Hybrid approach to failure prediction for advanced computing systems

January 8, 2014

“Fault tolerance is no longer an option but a necessity,” states Franck Cappello, project manager of research on resilience at the extreme scale at Argonne National Laboratory. “And the ability to reliably predict failures can significantly reduce the overhead of fault-tolerance strategies and the recovery cost.”

In a special issue article in the International Journal of High Performance Computing Applications, Cappello and his colleagues at Argonne and the University of Illinois at Urbana-Champaign (UIUC) discuss issues in failure prediction and present a new hybrid approach to overcome the limitations of current models.

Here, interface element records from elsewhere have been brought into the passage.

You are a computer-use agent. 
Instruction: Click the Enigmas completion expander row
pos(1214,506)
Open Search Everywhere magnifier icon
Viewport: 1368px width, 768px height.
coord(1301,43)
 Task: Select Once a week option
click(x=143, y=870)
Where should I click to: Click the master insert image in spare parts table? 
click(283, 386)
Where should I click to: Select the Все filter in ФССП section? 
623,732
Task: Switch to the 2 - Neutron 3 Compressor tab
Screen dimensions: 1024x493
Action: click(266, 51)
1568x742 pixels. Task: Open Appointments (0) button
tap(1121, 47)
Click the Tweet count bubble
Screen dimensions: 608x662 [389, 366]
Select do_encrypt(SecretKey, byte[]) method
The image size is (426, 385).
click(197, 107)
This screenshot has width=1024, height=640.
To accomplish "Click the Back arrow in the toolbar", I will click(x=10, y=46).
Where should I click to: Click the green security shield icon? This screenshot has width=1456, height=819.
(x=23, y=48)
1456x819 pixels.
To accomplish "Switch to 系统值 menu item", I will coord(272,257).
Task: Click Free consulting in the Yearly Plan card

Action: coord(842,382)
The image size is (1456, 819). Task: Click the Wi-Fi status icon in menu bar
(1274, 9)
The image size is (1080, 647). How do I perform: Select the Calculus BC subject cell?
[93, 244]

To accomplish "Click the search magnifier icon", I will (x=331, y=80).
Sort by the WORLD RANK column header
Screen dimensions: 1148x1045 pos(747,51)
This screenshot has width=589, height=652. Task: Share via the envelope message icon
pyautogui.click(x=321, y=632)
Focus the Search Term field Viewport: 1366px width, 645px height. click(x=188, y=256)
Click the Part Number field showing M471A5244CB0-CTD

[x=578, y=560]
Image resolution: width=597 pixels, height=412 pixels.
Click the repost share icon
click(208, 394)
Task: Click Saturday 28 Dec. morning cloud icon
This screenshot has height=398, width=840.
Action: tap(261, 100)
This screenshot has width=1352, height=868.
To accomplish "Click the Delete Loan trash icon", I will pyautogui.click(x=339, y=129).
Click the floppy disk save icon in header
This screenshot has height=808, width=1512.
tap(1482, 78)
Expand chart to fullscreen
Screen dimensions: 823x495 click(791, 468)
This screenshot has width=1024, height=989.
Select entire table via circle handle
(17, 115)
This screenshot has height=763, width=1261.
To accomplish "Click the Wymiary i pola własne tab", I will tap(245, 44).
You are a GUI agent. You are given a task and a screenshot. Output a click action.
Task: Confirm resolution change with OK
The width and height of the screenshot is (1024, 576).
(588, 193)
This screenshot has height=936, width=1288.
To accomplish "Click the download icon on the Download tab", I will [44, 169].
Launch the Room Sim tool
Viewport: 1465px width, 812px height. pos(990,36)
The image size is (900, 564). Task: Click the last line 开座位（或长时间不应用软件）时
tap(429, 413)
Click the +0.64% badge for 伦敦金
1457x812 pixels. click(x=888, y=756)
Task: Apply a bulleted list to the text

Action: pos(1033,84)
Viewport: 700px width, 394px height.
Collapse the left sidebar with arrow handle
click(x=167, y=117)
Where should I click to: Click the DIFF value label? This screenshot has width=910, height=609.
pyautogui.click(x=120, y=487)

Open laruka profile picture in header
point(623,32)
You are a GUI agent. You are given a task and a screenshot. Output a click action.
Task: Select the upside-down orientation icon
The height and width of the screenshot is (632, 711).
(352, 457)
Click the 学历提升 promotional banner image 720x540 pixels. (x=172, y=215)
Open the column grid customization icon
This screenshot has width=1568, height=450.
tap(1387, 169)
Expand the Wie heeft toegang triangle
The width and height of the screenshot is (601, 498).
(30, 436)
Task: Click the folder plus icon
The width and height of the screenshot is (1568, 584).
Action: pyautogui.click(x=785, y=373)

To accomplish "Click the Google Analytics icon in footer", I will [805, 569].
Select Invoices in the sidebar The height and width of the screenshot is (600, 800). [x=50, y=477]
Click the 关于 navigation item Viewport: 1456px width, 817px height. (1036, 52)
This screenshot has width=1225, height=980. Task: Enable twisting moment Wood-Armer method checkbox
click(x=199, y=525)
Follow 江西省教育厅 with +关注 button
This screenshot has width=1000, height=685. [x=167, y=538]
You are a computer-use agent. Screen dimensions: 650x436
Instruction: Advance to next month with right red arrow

One popular way of building prediction models is to analyze log files, which provide information about many components in the system. In general, data-mining algorithms are used to automate the process: grouping the messages into categories, filtering redundant events, extracting correlations between events, and using the correlations to predict future failures. The problem with the approach is that each step introduces imprecision, or noise, that influences the accuracy of the prediction.

To decrease this noise and enable failure prediction on real production systems, the UIUC/Argonne research team has developed a hybrid methodology that combines the advantages of existing data-mining techniques with a signal analysis approach.

“Data mining is an efficient method for extracting patterns and for developing accurate correlations between behaviors and modules. But current data-mining algorithms apply the same extraction methods on all data entries. We believe that different failures have different distributions and create different symptoms in the system,” said Marc Snir, director the Mathematics and Computer Science Division at Argonne and one of the developers of the new methodology.

One advantage of using signal analysis is that it eliminates the filtering process required by pure data-mining approaches. The signals compress the data in the log in a natural way without losing any occurrences that might be useful to the prediction. Different signal analysis techniques are used to distinguish the different distributions of events and to study how failures affect each. “We regard this as a key step,” said Ana Gainaru, the Ph.D. student at UIUC developing this new approach.

Deciding when to trigger a prediction is also critical. What value should be used when deciding whether a correlation is strong? How often should the correlations data be updated? To answer these questions, the researchers used data to predict the next nine months of Blue Gene/L. By adapting the correlations and signal characterization over time, they were able to keep the recall value almost constant. The experiments showed, however, that while 50% of the error occurrences were predicted with a high precision (90%), there was an uneven distribution between different components. The researchers plan to study the components of the system individually in order to better understand what influences the prediction process for each of them. Other plans include inspecting different fault-avoidance protocols and computing the actual benefit when running large-scale applications in production.

Details about this research can be found in the paper “Failure prediction of HPC systems and applications: Current situation and open issues,” A. Gainaru, F. Cappello, M. Snir, and W. Kramer, International Journal of High Performance Computing Applications, 27(3) 273-282, 2013.